Abyad wa Aswad
- Categories: Political magazine
- Frequency: Weekly
- Founded: 2001
- First issue: 22 July 2002; 23 years ago
- Country: Syria
- Based in: Damascus
- Language: Arabic
- Website: https://www.abyadwaaswad.com/

= Abyad wa Aswad =

Political magazine in Syria

Abyaḍ wa Aswad (أبيض وأسود) is an Arabic independent weekly political culture magazine published in Damascus, Syria. The magazine is privately owned.

==History and profile==
Abyad wa Aswad was established in early 2001. Publication license was granted in 2002, making the magazine the first independent political weekly in Syria. The first issue appeared on 22 July 2002. The magazine, headquartered in Damascus, is a privately owned publication. Bilal Turkmani, former defense minister Hasan Turkmani's son, is the owner of Abyad wa Aswad.

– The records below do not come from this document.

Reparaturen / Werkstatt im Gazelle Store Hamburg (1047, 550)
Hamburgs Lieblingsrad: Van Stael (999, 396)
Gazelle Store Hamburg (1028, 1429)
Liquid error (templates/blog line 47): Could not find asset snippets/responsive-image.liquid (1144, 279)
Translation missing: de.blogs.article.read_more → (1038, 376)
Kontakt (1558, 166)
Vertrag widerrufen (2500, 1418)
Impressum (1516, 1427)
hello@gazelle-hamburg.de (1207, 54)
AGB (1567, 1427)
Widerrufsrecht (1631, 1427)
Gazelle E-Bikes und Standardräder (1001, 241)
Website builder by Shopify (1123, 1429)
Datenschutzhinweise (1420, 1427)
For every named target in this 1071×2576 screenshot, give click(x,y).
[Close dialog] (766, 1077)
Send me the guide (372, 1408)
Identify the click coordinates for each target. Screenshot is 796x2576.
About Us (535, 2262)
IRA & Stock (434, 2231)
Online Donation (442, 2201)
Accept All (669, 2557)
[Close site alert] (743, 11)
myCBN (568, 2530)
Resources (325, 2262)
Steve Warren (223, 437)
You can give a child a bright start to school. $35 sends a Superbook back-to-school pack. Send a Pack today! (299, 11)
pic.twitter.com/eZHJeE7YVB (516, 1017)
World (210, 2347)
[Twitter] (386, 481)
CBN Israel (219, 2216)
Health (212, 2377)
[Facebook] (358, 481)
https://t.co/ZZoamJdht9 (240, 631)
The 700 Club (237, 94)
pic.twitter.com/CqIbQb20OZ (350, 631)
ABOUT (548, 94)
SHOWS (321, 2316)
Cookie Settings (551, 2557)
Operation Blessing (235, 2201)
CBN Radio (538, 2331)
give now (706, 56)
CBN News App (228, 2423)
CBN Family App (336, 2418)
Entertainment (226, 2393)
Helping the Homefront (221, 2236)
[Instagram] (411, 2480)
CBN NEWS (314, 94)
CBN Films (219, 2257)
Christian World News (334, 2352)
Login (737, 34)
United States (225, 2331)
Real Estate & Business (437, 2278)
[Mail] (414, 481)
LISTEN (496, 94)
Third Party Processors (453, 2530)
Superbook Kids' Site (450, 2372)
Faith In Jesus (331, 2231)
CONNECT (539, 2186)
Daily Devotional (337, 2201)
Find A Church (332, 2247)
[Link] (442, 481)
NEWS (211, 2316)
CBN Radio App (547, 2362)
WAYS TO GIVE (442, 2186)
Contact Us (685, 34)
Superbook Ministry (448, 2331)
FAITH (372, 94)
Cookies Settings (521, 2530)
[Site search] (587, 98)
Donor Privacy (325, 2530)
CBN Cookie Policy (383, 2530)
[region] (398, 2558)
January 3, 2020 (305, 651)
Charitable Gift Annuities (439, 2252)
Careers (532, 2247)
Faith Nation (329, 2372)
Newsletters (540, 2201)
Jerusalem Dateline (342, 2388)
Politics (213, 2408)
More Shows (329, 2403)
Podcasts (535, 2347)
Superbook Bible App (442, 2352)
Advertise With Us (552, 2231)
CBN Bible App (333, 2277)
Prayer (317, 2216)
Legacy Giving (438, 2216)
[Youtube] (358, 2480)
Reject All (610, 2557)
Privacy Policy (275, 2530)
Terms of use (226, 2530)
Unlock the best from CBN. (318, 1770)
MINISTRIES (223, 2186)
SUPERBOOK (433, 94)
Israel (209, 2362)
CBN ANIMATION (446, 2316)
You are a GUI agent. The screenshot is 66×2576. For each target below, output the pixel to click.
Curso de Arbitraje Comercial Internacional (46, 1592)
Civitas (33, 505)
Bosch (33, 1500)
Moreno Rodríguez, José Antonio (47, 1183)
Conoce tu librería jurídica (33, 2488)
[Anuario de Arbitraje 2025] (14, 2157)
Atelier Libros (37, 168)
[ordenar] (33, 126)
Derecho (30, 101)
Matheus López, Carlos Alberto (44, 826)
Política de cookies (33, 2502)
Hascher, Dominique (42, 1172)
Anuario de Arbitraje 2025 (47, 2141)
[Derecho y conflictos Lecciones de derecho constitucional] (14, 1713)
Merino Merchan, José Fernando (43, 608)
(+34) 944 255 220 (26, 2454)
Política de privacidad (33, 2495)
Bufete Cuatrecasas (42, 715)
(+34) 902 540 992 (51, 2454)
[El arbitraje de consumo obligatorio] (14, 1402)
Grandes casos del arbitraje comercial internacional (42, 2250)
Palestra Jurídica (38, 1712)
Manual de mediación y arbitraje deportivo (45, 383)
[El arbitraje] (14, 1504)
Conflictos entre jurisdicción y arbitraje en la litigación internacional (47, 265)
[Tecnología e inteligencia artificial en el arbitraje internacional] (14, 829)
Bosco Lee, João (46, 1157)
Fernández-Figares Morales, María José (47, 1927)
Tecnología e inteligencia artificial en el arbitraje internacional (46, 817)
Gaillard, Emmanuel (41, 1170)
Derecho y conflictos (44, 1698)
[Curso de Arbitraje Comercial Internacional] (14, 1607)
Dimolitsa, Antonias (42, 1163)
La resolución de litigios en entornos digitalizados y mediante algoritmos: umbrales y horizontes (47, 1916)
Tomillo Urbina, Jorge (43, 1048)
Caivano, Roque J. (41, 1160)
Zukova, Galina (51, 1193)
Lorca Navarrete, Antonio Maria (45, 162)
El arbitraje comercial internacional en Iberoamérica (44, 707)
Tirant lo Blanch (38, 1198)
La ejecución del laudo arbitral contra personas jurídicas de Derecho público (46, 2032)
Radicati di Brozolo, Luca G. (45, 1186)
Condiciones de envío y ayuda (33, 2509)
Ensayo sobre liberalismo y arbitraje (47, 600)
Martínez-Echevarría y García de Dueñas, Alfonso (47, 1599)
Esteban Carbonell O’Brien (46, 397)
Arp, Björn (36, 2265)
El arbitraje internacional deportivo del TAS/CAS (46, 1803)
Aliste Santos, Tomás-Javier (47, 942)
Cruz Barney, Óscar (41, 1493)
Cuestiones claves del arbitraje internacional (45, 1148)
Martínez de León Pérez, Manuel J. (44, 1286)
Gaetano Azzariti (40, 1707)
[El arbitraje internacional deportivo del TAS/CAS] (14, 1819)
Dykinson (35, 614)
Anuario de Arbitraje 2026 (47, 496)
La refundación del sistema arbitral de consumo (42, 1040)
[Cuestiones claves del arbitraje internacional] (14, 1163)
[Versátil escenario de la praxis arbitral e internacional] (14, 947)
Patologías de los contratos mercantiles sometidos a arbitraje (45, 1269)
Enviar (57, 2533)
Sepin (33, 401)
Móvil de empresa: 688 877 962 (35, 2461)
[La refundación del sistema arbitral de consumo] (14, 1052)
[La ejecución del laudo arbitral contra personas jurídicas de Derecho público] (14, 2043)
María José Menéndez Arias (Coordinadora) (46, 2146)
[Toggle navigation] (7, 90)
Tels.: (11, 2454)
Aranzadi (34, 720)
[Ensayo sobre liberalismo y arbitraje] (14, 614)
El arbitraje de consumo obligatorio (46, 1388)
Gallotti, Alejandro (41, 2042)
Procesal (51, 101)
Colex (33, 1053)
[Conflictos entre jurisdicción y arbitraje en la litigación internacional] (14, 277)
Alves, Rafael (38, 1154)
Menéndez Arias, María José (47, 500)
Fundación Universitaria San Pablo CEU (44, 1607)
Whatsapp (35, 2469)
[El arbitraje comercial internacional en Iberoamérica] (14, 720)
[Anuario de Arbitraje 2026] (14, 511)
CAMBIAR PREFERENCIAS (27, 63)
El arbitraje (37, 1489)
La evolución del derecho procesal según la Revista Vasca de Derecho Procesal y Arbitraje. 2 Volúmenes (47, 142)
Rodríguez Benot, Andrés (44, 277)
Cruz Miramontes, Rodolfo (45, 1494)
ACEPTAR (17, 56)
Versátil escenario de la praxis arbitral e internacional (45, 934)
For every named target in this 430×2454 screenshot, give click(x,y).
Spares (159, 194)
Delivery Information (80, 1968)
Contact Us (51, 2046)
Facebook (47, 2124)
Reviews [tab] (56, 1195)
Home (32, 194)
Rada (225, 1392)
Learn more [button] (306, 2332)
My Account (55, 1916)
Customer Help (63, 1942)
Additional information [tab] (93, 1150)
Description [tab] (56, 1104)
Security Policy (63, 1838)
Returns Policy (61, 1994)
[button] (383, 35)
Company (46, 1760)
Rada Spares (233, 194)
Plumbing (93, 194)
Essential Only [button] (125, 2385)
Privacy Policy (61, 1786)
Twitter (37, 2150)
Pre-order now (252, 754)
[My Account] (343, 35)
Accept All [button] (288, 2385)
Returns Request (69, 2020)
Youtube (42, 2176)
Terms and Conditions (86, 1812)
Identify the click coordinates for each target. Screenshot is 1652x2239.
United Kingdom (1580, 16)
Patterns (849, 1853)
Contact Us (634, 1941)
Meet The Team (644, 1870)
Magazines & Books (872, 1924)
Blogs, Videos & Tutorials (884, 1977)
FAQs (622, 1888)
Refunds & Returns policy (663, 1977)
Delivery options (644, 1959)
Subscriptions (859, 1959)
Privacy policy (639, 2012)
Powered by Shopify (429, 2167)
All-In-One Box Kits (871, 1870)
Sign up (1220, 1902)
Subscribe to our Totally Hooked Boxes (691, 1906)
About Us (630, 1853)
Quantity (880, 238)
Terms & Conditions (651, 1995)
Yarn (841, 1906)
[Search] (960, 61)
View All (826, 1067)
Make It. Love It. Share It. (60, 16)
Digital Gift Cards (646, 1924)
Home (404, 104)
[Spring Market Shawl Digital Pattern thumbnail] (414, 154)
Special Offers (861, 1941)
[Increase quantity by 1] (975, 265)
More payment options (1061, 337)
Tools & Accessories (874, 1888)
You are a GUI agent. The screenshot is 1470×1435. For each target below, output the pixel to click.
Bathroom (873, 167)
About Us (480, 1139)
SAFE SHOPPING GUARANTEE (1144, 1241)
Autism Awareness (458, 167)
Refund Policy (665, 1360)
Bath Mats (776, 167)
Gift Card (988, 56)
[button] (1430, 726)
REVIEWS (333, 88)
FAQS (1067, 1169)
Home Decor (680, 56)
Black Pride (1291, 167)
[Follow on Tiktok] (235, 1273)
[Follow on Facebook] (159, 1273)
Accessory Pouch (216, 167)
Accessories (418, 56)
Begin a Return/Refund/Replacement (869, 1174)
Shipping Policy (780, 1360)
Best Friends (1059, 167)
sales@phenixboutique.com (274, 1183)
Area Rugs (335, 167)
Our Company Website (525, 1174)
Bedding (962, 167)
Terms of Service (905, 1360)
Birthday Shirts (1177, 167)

The magazine adopts a critical attitude towards the activities of the Syrian government and contains reform-oriented articles. For instance, the magazine criticized the Syrian foreign ministry in 2003 for not attending the special session of the UN Security Council during which UN Security Council resolution 1483 that was about ending the sanctions against Iraq had been voted. It further argued that both the foreign ministry and other governmental bodies had no dynamism and flexibility.